8 Understanding Data Access

One of the most important functions of a session is to provide access to a data source. This chapter explains session components specific to accessing a data source.

This chapter describes data access concepts unique to EclipseLink, including the following:

About Externally Managed Transactional Data Sources
About Data Source Login Types
About Data Source Platform Types
About Authentication
About Connections
About Connection Pools
About Data Partitioning Policies
About Clustered Databases and Oracle RAC

8.1 About Externally Managed Transactional Data Sources

EclipseLink transactional data sources are externally managed if the connection pool is managed by a transaction service (such as an application server controlled transaction or a JTA transaction). A JTA managed data source or connection pool is commonly used in Java EE applications and normally required in EJB applications. Use an externally-managed connection pool as follows:

Configure the session to use an ExternalTransactionController to integrate EclipseLink's unit of work with the external transaction service.
Use the external-transaction-control option to specify the connection's login and inform EclipseLink that the connection is maintained by the external controller.
You may need to configure the EclipseLink read connection pool or sequence connection pool to use a non-JTA connection pool in order to avoid transactional overhead.
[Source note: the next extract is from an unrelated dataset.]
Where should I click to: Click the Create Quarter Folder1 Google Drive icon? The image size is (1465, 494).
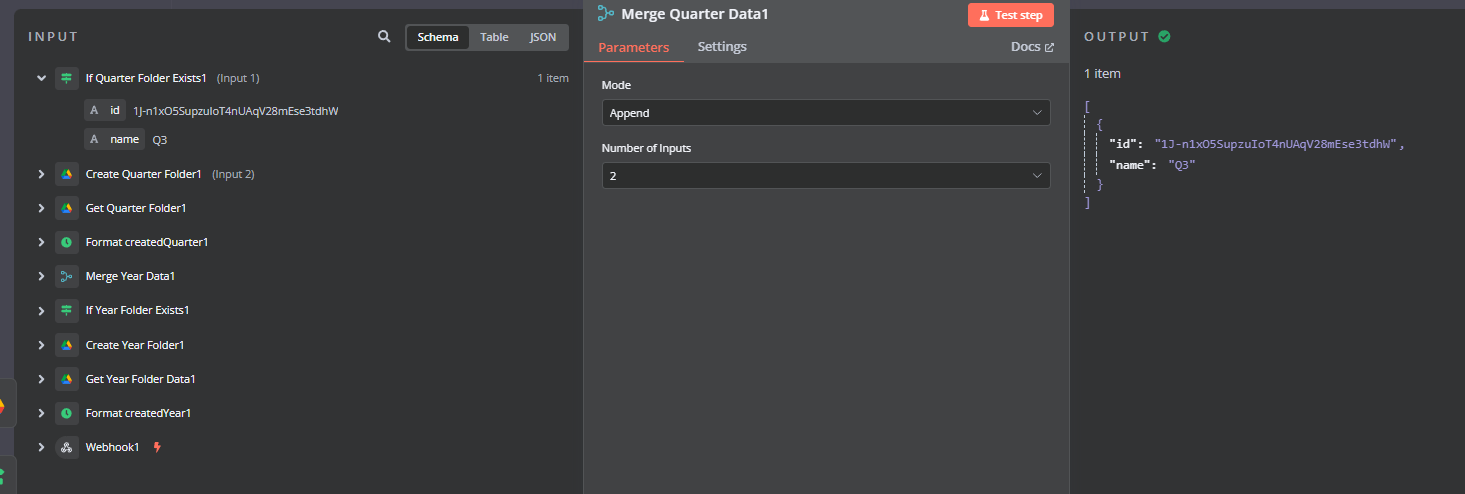tap(66, 174)
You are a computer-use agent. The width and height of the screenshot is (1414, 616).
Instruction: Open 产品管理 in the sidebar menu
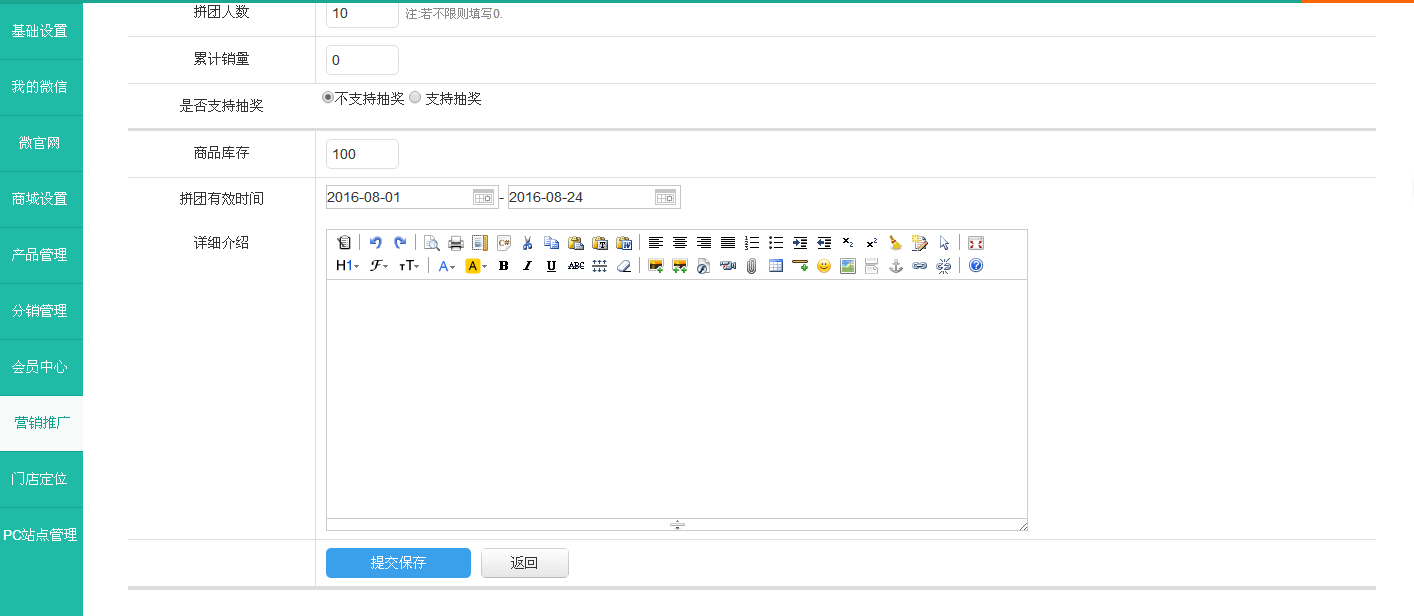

8.2 About Data Source Login Types

The login (if any) associated with a session determines how the EclipseLink runtime connects to the project's data source.

A login includes details of data source access, such as authentication, use of connection pools, and use of external transaction controllers. A Login owns a data source platform.

A data source platform includes options specific to a particular data source including binding, use of native SQL, use of batch writing, and sequencing.

For projects that do not persist to a data source, a login is not required. For projects that do persist to a data source, a login is always required.

You can use a login in a variety of roles. A login's role determines where and how you create it. The login role you choose depends on the type of project you are creating and how you intend to use the login.

There is a session login type for each project type that persists to a data source.

Note that there is no XML login. EclipseLink XML projects are used for nonpersistent, in-memory object to XML data transformation and consequently there is no data source to log in to.

If you are creating a project that accesses a relational database, you must configure the project with a DatabaseLogin. Your choice of DatabasePlatform further customizes your project for a particular type of database.

8.3 About Data Source Platform Types

EclipseLink abstracts the details of your underlying data source using data source platform classes. A data source platform is owned by your project's Login.

To configure most platform options, you must use an amendment method, or a preLogin event listener.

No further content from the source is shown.